Excerpted text -
What is the Event Bus?

The event bus is the message broker that delivers events from publishers to subscribers (agents). Think of it as the “nervous system” of your AI agent infrastructure. Key Responsibilities:
  • 📨 Receive events from publishers
  • 🚀 Deliver events to appropriate subscribers
  • 💾 Persist messages for durability
  • 🔄 Handle retries when processing fails
  • ⚖️ Load balance across multiple agent instances
  • 💀 Manage DLQ for failed messages
  • 📊 Track metrics for observability

Redis Streams Implementation

Overview

Redis Streams is a data structure that acts as an append-only log with powerful consumption semantics. It’s perfect for event-driven architectures. Why Redis Streams?

Task requirements -
(a) Can you reproduce the event bus excerpt word for word between "The event bus is" and "Why Redis Streams?", inclusive?
(b) Which key responsibilities of the event bus does the event bus excerpt name?

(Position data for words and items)

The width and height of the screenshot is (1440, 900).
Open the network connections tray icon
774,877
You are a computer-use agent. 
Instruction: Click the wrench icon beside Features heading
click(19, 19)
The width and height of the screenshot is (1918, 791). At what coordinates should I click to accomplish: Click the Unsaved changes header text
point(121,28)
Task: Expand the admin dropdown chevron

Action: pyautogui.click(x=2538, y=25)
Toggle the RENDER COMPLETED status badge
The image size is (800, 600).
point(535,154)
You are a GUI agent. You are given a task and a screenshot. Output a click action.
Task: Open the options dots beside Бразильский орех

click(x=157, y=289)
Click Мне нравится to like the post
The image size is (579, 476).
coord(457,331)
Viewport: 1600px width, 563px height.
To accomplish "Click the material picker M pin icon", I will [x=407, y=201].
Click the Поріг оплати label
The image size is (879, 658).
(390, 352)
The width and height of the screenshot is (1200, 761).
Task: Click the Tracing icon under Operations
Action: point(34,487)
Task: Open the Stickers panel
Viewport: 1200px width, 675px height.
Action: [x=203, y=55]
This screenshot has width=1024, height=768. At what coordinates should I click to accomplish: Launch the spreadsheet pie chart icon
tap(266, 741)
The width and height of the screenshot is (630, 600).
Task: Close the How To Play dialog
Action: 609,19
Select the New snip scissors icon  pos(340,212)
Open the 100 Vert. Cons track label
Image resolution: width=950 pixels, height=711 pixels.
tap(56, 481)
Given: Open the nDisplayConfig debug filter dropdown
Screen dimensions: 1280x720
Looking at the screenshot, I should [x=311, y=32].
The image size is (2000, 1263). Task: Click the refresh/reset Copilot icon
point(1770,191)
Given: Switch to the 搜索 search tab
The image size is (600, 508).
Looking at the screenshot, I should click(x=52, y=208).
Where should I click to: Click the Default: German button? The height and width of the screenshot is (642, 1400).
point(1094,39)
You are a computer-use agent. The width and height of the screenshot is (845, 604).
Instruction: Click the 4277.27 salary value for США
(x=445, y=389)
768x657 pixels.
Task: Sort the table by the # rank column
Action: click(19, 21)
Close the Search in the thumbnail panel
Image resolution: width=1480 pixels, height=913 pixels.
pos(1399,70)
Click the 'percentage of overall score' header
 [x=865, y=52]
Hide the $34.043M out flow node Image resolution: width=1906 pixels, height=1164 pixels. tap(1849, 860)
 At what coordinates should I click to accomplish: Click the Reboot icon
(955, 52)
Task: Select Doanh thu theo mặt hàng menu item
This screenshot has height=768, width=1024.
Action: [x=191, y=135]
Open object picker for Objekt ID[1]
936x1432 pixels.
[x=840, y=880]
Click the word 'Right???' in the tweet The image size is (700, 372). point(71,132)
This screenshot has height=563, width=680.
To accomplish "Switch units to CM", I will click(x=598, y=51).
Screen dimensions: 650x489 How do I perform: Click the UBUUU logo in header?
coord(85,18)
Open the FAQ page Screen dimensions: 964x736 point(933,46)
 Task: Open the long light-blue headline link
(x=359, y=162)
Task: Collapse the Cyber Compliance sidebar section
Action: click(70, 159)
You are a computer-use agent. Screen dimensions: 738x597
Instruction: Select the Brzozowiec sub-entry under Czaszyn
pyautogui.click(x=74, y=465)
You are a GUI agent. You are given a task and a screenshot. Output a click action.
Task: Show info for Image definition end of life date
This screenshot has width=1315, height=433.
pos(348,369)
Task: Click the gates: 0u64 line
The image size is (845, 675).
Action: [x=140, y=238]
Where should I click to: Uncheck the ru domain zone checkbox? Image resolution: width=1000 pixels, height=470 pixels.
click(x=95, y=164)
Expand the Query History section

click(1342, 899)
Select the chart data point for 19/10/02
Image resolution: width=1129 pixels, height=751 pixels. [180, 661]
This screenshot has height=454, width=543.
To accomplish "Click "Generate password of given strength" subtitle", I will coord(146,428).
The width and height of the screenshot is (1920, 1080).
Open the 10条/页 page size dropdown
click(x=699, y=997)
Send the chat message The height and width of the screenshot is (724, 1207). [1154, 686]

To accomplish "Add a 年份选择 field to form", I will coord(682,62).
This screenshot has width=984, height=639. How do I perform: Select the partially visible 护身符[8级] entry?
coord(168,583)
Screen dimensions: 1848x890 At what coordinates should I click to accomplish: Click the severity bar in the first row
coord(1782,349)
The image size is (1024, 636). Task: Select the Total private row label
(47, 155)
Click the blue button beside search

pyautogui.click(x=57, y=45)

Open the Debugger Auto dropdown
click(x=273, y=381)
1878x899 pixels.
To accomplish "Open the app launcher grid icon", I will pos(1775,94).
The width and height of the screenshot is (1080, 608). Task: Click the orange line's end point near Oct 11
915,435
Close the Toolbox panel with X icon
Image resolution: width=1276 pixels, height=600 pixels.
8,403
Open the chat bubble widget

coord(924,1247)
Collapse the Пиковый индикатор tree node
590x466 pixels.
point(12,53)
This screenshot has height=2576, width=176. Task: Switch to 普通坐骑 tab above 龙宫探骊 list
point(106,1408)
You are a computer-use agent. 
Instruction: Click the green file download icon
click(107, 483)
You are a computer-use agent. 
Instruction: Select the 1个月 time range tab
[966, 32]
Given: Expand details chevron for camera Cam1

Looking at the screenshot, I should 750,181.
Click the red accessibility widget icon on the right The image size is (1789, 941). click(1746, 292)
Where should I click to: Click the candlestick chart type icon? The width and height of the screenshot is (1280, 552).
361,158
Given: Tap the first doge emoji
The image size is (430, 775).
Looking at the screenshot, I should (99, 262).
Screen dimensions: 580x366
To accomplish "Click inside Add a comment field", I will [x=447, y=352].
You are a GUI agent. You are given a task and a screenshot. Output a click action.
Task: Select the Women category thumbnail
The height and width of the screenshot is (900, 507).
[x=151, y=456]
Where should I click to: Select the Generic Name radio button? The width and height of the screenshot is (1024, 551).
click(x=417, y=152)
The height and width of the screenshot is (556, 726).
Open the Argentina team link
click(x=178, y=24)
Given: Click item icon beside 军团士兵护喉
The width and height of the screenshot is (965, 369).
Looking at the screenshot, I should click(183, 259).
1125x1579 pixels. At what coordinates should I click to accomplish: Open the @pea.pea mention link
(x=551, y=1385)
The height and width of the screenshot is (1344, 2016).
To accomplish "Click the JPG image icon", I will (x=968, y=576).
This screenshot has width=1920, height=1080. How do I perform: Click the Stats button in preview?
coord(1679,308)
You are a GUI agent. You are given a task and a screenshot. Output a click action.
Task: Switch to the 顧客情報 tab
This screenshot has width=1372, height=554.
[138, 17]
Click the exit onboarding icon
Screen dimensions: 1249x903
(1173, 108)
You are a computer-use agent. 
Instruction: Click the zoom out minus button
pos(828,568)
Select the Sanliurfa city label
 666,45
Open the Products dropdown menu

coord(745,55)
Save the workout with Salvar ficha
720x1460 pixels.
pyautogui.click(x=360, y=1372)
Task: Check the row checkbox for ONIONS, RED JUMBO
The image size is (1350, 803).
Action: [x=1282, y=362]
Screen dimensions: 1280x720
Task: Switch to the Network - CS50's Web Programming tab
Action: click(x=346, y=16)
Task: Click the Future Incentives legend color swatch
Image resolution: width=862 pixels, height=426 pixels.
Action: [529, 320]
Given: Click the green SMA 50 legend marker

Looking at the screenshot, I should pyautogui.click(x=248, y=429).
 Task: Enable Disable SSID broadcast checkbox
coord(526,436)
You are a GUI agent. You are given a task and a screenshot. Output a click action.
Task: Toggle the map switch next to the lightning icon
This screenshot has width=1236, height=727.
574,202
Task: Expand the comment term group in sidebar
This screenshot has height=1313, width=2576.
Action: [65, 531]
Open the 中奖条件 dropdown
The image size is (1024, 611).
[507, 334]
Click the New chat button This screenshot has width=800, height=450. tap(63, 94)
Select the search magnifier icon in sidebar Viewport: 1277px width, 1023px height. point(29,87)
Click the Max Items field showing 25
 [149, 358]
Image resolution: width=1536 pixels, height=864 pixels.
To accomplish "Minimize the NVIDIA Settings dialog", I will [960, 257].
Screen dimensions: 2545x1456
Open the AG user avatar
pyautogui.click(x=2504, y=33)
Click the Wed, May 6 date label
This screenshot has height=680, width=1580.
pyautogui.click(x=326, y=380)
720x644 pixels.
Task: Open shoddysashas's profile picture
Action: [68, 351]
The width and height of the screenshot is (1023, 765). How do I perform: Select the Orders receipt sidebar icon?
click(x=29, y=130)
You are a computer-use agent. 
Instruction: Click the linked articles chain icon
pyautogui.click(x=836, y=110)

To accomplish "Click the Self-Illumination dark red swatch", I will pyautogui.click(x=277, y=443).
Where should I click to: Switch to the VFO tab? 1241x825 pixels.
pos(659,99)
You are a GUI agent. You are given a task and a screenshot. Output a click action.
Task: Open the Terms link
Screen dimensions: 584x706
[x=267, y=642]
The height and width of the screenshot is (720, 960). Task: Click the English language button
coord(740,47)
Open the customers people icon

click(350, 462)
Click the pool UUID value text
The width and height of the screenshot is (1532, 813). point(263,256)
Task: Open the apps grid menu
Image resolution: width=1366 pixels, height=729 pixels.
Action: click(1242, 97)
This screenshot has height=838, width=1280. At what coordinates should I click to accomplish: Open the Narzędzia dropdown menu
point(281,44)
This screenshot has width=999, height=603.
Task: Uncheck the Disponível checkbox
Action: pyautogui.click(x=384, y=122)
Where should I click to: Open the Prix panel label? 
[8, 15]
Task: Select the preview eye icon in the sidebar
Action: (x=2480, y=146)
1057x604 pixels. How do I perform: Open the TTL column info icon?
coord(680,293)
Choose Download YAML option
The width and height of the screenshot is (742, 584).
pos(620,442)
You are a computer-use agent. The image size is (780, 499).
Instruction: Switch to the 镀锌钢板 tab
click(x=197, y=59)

Results of the exercise -
(a)
The event bus is the message broker that delivers events from publishers to subscribers (agents). Think of it as the “nervous system” of your AI agent infrastructure. Key Responsibilities:
  • 📨 Receive events from publishers
  • 🚀 Deliver events to appropriate subscribers
  • 💾 Persist messages for durability
  • 🔄 Handle retries when processing fails
  • ⚖️ Load balance across multiple agent instances
  • 💀 Manage DLQ for failed messages
  • 📊 Track metrics for observability

Redis Streams Implementation

Overview

Redis Streams is a data structure that acts as an append-only log with powerful consumption semantics. It’s perfect for event-driven architectures. Why Redis Streams?

(b)
- Receive events from publishers
- Deliver events to appropriate subscribers
- Persist messages for durability
- Handle retries when processing fails
- Load balance across multiple agent instances
- Manage DLQ for failed messages
- Track metrics for observability